The problem is that the rate at which people are actually keeping up with it? That has not moved at all.
I have seen people sign up for Python courses starting in September. By the time those courses begin, the landscape will have shifted again. That is not a criticism of anyone choosing to learn. It is a reality check on how fast this is moving and how quickly the goalposts change.
Jobs will reduce. Some will be replaced by new ones. But let us be honest about what that actually means on the ground. Is Susan and John in HR really ready to embrace whatever new tool lands on their desk next quarter? In most organisations, the answer is no. Not because they cannot. Because nobody has prepared them.
Companies have the appetite for AI. The productivity gains are too significant to ignore.
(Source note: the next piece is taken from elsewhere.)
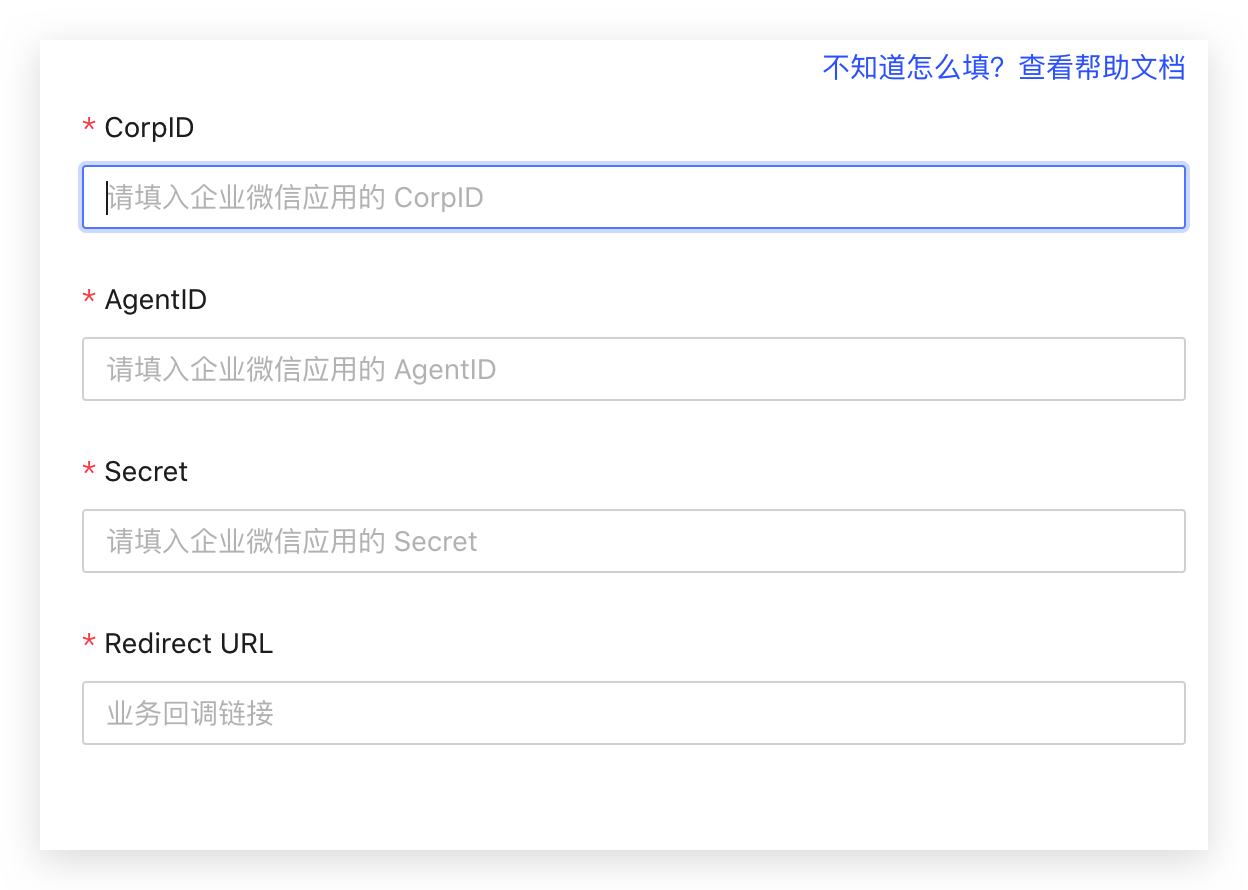
Task: Focus the Secret input field
Action: (634, 541)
But appetite without readiness is just chaos. You cannot drive transformation through a workforce that has not been brought along for the journey.
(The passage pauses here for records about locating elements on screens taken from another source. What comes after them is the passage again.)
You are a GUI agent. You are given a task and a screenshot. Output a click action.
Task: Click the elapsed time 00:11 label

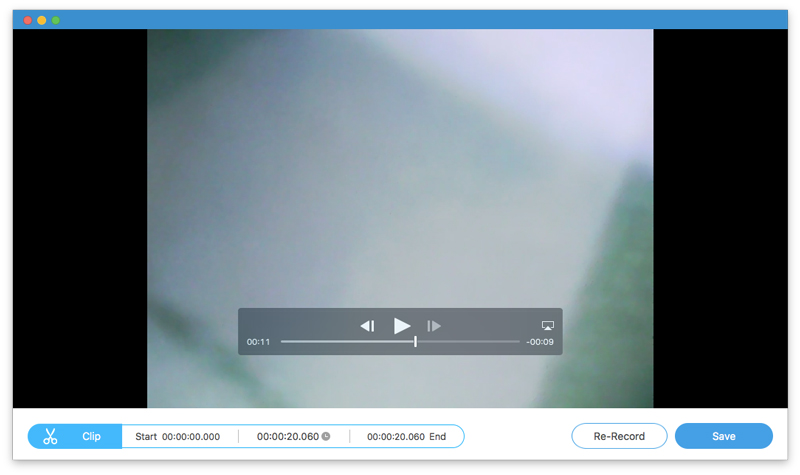click(258, 342)
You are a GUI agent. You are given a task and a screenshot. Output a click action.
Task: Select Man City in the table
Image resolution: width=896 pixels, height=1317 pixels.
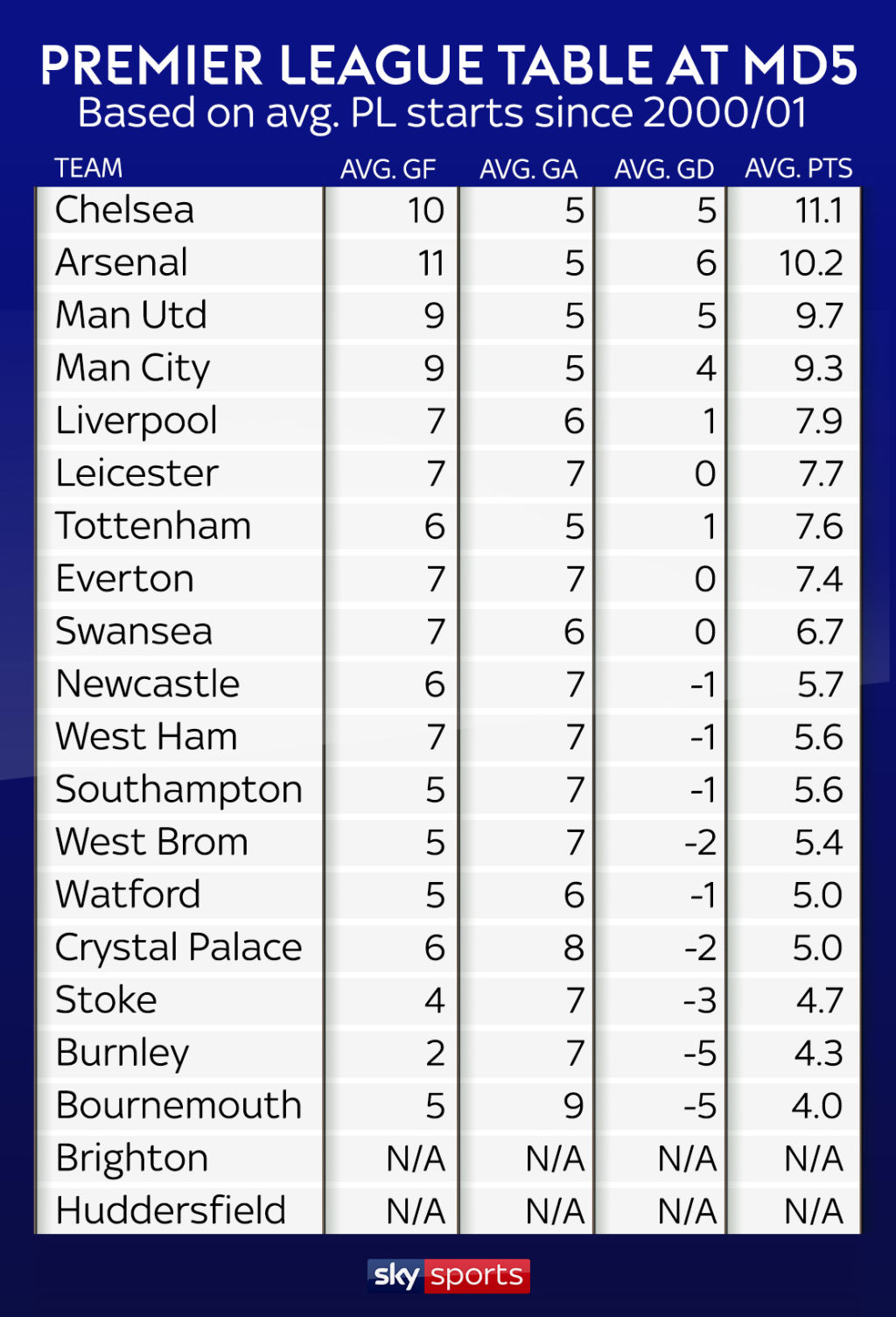133,368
I Have Always Championed the Underdog
I spent 15 years at Virgin Atlantic. A carrier with 60-odd flights a day competing against airlines running 500, 800 flights a day. By every conventional measure, it should not work. But it does. Because smaller, leaner, more agile businesses can move in ways the big players simply cannot.
That is exactly what I think about when I look at AI right now.
The companies without millions to throw at this. The people on the front lines who need to adapt. The entrepreneurs running lean teams who need to grow with the technology or risk getting left behind. These are the people I built The AI Training Co for.
AI and Everyone
AI & Everyone exists for exactly that reason. Not to turn everyone into a developer. Not to overwhelm people with jargon and theory. But to bring every person in a business up to a shared level of understanding about what AI actually is, what it means for their role, and how to use it with confidence.
Because a smaller business is more agile. It can move faster, test things, fail quickly and adapt. There are genuine advantages to being lean right now. But none of that matters if your people do not understand the technology they are being asked to work alongside.
Everyone needs to understand AI first. That is where it starts.